- Sun, 2008-03-30 16:26

Texas-bred quintet Flyleaf - vocalist/lyricist Lacey Mosley, guitarists Sameer Bhattacharya and Jared Hartmann, bassist Pat Seals and drummer James Culpepper - have been winning over crowds with their brooding beats, atmospheric textures and lunging riffs, complemented by Mosley's emotionally-charged vocals, which range from breathy and beautiful to scathing and aggressive.
Their debut album is a roller coaster of emotions filled with songs about abuse, neglect, addiction, dysfunction, and overcoming adversity. I Like Music caught up with Lacey from Flyleaf to talk about touring with Korn, the new single, I'm So Sick and why their music is filled with hope.
''I Like Music because… life is beautiful not just functional and music represents something beautiful, all the different colours of life. You can understand an emotion without having to have words, just through the music. We want our music to be a like backdrop to the message.” Lacey, Flyleaf
ILM: The new single I’m So Sick is out now. Please describe the track and its whole vibe?
Lacey: It’s a heavy rock song. The idea of it is like an urgent confession in a way. How this world can be a sick and messed up place and then the only way that changes is if we recognize what’s sick and messed up about ourselves and try to make things better for the people around us, otherwise it’s just going to keep going.
ILM: Your Flyleaf album is out now, which track did you have the most fun laying down in the studio?
Lacey: That’s a hard one because the recording was so sporadic and separated. That’s just the way that the producer chose to do it. But, as the singer, I got a booth up the top and you had to go up these stairs in this small dark room and I felt I was by myself and could really mean it without anyone looking at you or feeling any pressure, which was kinda cool.
The best one I heard, the recording I liked the most when I heard it was probably Sorrow. It’s funny to think that the record is what represents us to anyone who hasn’t heard of us before, because it doesn’t feel as much like who we are as our live show.
ILM: It’s great that you’re creating heavy rock music but music that’s positive and has hope and focuses more on surviving, rather than a lot of the negative doom and gloom stuff that’s out there. Do you find you’re happier in yourselves and your lives having that more positive attitude?
Lacey: I think we’re just honest. There is a lot of horror and terror in life, but that’s the thing about rock music, it’s a really passionate place, so we do have that in our music but, if you read the Psalms, it’s the same thing there, it brings you hope because you can relate to it, but at the end of it, it’s always grateful. And, in that gratefulness, maybe there’ll be some hope for someone else going through the same situation.
ILM: You write edgy, powerful rock anthems with a positive vibe. Please can you describe the FLYLEAF music making process? Lyrics first then melody or vice versa or just random?
Lacey: It is different with every song. A lot of times it’ll be the music and the lyrics and guitar will come together because it will fit. When I do write a song, normally the rhythm and the lyrics go together.

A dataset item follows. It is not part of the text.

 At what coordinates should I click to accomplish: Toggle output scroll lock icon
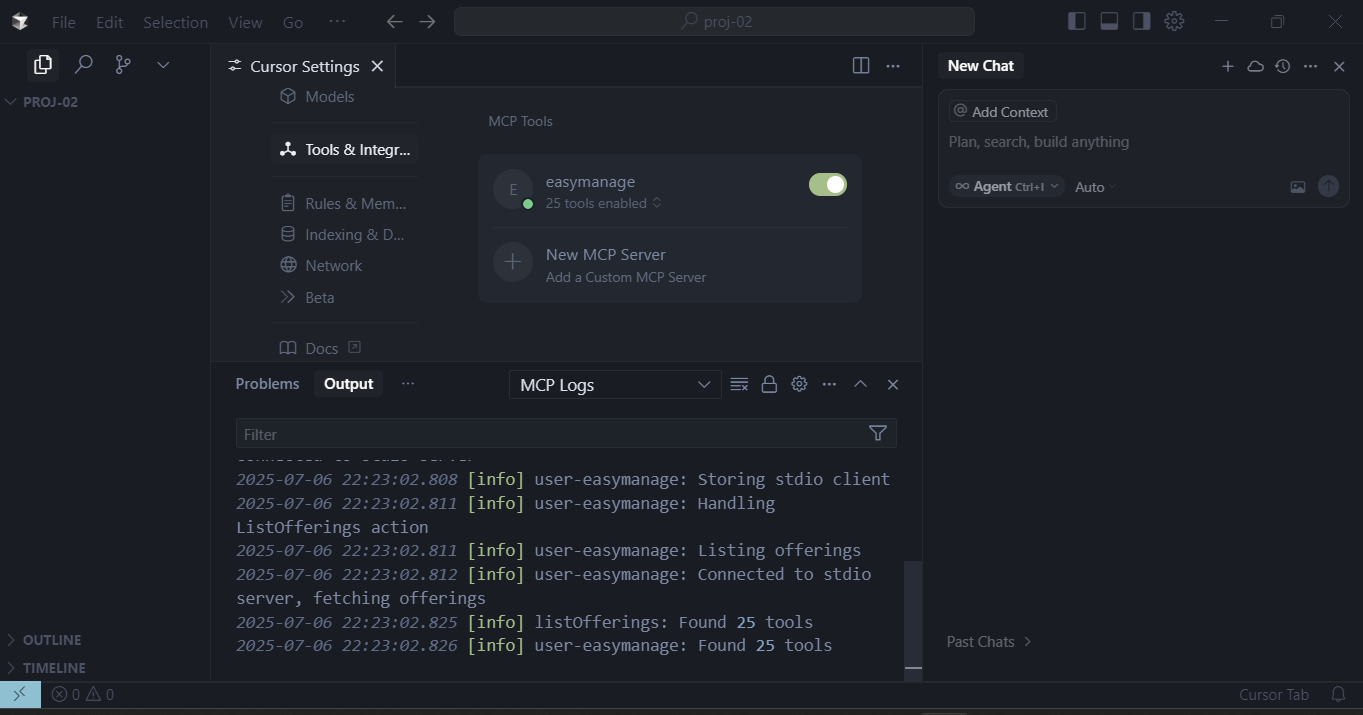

I’ll sit down with a guitar and come up with a melody and a theme that’ going on in my head and then I’ll bring it to the band who make it Flyleaf. Otherwise it’s just me and my guitar, and nothing like what it sounds like on our show, just the skeleton of it, so everybody puts their heads into it and their own heart into it.
The thing that’s cool in our band is that each of us will go off and have a guitar and vocal idea, and we all have different tastes in music and different interests. If we were in high school together we might not have hung round in the same clique but we’d still have been friends with each other, we can relate to everybody. The unity is really strong in our band and agreeing with the message, no matter which song it is, we all share the same faith and we all fit together on stage.
ILM: You’ve toured with the likes of 3 Doors Down, Staind, Korn, and Deftones and have just supported Korn on their UK tour. How has the tour been so far?
Lacey: It’s been amazing. It’s sad that that it’s over. The last day of the tour is always really interesting. We’ve made friends with a lot of people here and it feels like family.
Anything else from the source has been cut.